Directions for this task: Repeat each of the following entries word for word, leaving out none of them.

· · · · ·

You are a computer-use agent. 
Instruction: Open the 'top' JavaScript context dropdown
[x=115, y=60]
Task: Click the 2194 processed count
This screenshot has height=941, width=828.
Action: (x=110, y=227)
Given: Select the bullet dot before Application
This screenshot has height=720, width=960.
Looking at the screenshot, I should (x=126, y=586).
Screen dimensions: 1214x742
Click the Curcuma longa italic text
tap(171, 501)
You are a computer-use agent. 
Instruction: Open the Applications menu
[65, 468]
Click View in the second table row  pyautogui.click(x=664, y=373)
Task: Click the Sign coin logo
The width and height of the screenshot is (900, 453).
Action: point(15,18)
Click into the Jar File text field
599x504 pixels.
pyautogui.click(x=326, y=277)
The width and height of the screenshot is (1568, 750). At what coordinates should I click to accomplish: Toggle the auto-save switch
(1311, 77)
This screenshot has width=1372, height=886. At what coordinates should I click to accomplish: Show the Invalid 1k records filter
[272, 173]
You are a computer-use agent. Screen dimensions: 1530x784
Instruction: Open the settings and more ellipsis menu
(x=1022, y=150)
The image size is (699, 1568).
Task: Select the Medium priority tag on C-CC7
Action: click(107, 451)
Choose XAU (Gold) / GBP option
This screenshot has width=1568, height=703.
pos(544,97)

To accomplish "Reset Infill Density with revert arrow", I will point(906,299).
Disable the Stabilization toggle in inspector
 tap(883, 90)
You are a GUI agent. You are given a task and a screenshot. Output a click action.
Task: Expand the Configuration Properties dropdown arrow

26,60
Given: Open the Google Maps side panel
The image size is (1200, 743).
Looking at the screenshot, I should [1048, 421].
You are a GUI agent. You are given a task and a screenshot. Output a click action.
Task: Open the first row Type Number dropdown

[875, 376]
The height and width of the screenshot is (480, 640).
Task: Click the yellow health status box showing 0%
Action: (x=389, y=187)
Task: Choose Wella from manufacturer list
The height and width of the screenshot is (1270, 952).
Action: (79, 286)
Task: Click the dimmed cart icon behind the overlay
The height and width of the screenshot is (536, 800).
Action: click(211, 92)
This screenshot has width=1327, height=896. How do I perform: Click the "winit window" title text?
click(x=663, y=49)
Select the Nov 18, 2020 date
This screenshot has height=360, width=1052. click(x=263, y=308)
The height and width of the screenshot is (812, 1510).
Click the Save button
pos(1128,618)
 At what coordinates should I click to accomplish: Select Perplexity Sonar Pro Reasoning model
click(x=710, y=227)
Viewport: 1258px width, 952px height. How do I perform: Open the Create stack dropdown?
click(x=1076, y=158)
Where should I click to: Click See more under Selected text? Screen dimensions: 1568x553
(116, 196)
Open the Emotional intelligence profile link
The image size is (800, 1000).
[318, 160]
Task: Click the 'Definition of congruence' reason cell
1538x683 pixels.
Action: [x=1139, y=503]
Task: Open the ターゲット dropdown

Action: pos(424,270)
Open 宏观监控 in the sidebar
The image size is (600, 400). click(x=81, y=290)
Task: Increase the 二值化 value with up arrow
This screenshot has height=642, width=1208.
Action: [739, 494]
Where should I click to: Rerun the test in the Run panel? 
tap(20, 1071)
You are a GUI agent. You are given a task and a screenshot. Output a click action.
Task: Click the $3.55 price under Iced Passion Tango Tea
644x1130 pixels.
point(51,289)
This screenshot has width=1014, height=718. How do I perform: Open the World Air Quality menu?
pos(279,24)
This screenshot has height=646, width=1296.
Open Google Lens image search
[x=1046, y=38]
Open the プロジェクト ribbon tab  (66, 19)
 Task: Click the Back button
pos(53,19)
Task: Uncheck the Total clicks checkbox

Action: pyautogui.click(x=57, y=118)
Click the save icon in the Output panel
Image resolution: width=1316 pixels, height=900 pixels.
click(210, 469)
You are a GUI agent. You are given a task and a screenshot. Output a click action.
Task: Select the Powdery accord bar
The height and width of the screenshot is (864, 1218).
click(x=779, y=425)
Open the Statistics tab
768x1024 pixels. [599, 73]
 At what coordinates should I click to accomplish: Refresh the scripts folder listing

· · · · ·

Output of the exercise:
You are a computer-use agent. 
Instruction: Open the 'top' JavaScript context dropdown
[x=115, y=60]
Task: Click the 2194 processed count
This screenshot has height=941, width=828.
Action: (x=110, y=227)
Given: Select the bullet dot before Application
This screenshot has height=720, width=960.
Looking at the screenshot, I should (x=126, y=586).
Screen dimensions: 1214x742
Click the Curcuma longa italic text
tap(171, 501)
You are a computer-use agent. 
Instruction: Open the Applications menu
[65, 468]
Click View in the second table row  pyautogui.click(x=664, y=373)
Task: Click the Sign coin logo
The width and height of the screenshot is (900, 453).
Action: point(15,18)
Click into the Jar File text field
599x504 pixels.
pyautogui.click(x=326, y=277)
The width and height of the screenshot is (1568, 750). At what coordinates should I click to accomplish: Toggle the auto-save switch
(1311, 77)
This screenshot has width=1372, height=886. At what coordinates should I click to accomplish: Show the Invalid 1k records filter
[272, 173]
You are a computer-use agent. Screen dimensions: 1530x784
Instruction: Open the settings and more ellipsis menu
(x=1022, y=150)
The image size is (699, 1568).
Task: Select the Medium priority tag on C-CC7
Action: click(107, 451)
Choose XAU (Gold) / GBP option
This screenshot has width=1568, height=703.
pos(544,97)

To accomplish "Reset Infill Density with revert arrow", I will point(906,299).
Disable the Stabilization toggle in inspector
 tap(883, 90)
You are a GUI agent. You are given a task and a screenshot. Output a click action.
Task: Expand the Configuration Properties dropdown arrow

26,60
Given: Open the Google Maps side panel
The image size is (1200, 743).
Looking at the screenshot, I should [1048, 421].
You are a GUI agent. You are given a task and a screenshot. Output a click action.
Task: Open the first row Type Number dropdown

[875, 376]
The height and width of the screenshot is (480, 640).
Task: Click the yellow health status box showing 0%
Action: (x=389, y=187)
Task: Choose Wella from manufacturer list
The height and width of the screenshot is (1270, 952).
Action: (79, 286)
Task: Click the dimmed cart icon behind the overlay
The height and width of the screenshot is (536, 800).
Action: click(211, 92)
This screenshot has width=1327, height=896. How do I perform: Click the "winit window" title text?
click(x=663, y=49)
Select the Nov 18, 2020 date
This screenshot has height=360, width=1052. click(x=263, y=308)
The height and width of the screenshot is (812, 1510).
Click the Save button
pos(1128,618)
 At what coordinates should I click to accomplish: Select Perplexity Sonar Pro Reasoning model
click(x=710, y=227)
Viewport: 1258px width, 952px height. How do I perform: Open the Create stack dropdown?
click(x=1076, y=158)
Where should I click to: Click See more under Selected text? Screen dimensions: 1568x553
(116, 196)
Open the Emotional intelligence profile link
The image size is (800, 1000).
[318, 160]
Task: Click the 'Definition of congruence' reason cell
1538x683 pixels.
Action: [x=1139, y=503]
Task: Open the ターゲット dropdown

Action: pos(424,270)
Open 宏观监控 in the sidebar
The image size is (600, 400). click(x=81, y=290)
Task: Increase the 二值化 value with up arrow
This screenshot has height=642, width=1208.
Action: [739, 494]
Where should I click to: Rerun the test in the Run panel? 
tap(20, 1071)
You are a GUI agent. You are given a task and a screenshot. Output a click action.
Task: Click the $3.55 price under Iced Passion Tango Tea
644x1130 pixels.
point(51,289)
This screenshot has width=1014, height=718. How do I perform: Open the World Air Quality menu?
pos(279,24)
This screenshot has height=646, width=1296.
Open Google Lens image search
[x=1046, y=38]
Open the プロジェクト ribbon tab  (66, 19)
 Task: Click the Back button
pos(53,19)
Task: Uncheck the Total clicks checkbox

Action: pyautogui.click(x=57, y=118)
Click the save icon in the Output panel
Image resolution: width=1316 pixels, height=900 pixels.
click(210, 469)
You are a GUI agent. You are given a task and a screenshot. Output a click action.
Task: Select the Powdery accord bar
The height and width of the screenshot is (864, 1218).
click(x=779, y=425)
Open the Statistics tab
768x1024 pixels. [599, 73]
 At what coordinates should I click to accomplish: Refresh the scripts folder listing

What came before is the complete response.